The Ron Paul Survival Report published this particular doozy on the 1993 World Trade Center Bombing:
It was only a few days after the World Trade Center bombing before Mohammed A. Salameh was arrested. Is he guilty? Who knows? Some people think this a frameup by anti-Arab interests. … We now know what one homemade bomb can do to a large city—one billion dollars of damage. Whether it was a setup by the Israeli Mossad, as a Jewish friend of mine suspects, or was truly a retaliation by the Islamic fundamentalists, matters little. The cities have become centers of violence, whether through the daily and routine terrorism of crime, political bomb terrorism, or the terrorism of mob behavior as in Los Angeles.

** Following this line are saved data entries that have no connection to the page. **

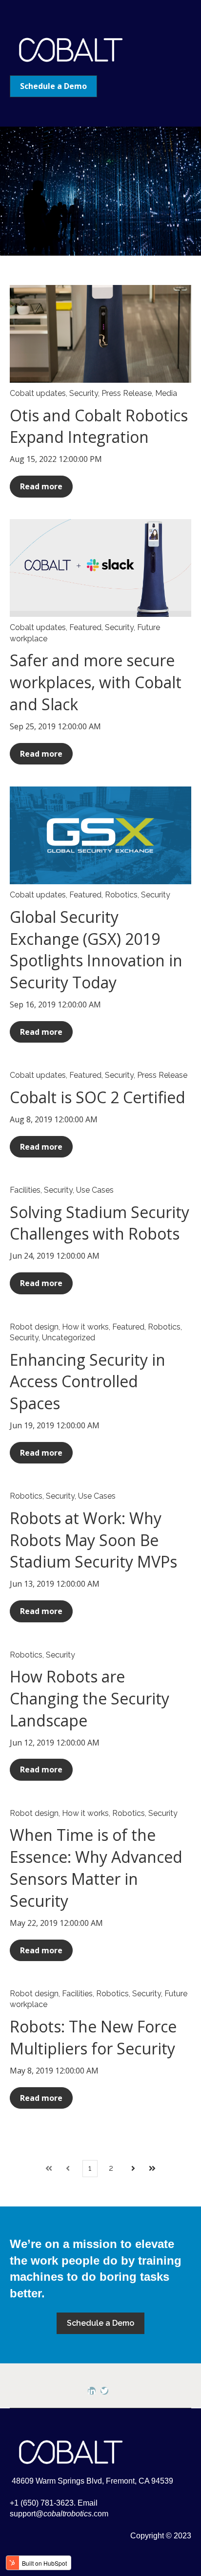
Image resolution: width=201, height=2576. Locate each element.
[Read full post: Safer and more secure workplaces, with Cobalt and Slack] (100, 568)
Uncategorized (68, 1337)
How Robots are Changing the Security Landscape (89, 1698)
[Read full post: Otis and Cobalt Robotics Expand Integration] (100, 334)
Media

Most of these sentiments saw the light of day during Ron Paul’s presidential campaign in 2008, and he disavowed them, refuted them and blamed ghostwriters for them (natch). Rand Paul attributed Hunter’s antebellum attitudes to the stuff of youth and indiscretion — and even defended him. He rationalized:
But can a guy not have a youth and stuff? People try to say I smoked pot one time, and I wasn’t fit for office.
But for a GOP candidate who addresses the devoutly liberal campus of Berkeley and offers conciliatory speeches to the Urban League, Paul’s alliances and apparently longheld views belie his larger claims about being a “big tent” Republican. Like his fellow candidates Ted Cruz, Marco Rubio and even the self-proclaimed “moderate” Jeb Bush, Paul undermines his appeal to millennials and civil liberties voters with his adherence to age-old Puritanical nonsense — nonsense that threatens to marginalize the GOP as little more than a reactionary Southern redoubt. As he told Robert Draper of The New York Times Magazine in August 2014:
If you tell people from Alabama, Mississippi or Georgia, ‘You know what, guys, we’ve been wrong, and we’re gonna be the pro-gay-marriage party,’ they’re either gonna stay home or — I mean, many of these people joined the Republican Party because of these social issues. So I don’t think we can completely flip. But can we become, to use the overused term, a bigger tent? I think we can and can agree to disagree on a lot of these issues. I think the party will evolve. It’ll either continue to lose, or it’ll become a bigger place where there’s a mixture of opinions.
From his opposition to marriage equality — more precisely, it “offends” him — to his bone-deep opposition to abortion (he supports The Life at Conception Act, which will make into law just what you think it will), Paul is always struggling to thread the libertarian needle. If anything, he isn’t a “different kind of Republican” so much as a shrewd politician. Opposing the War on Drugs and lamenting our bungled invasion of Iraq may make him more superficially palatable, but it doesn’t alter the fact that he’s just another bargain-basement right-winger, this one wearing a touch of civil-liberty lip-gloss. He’s a Southerner, a rightist and no libertarian.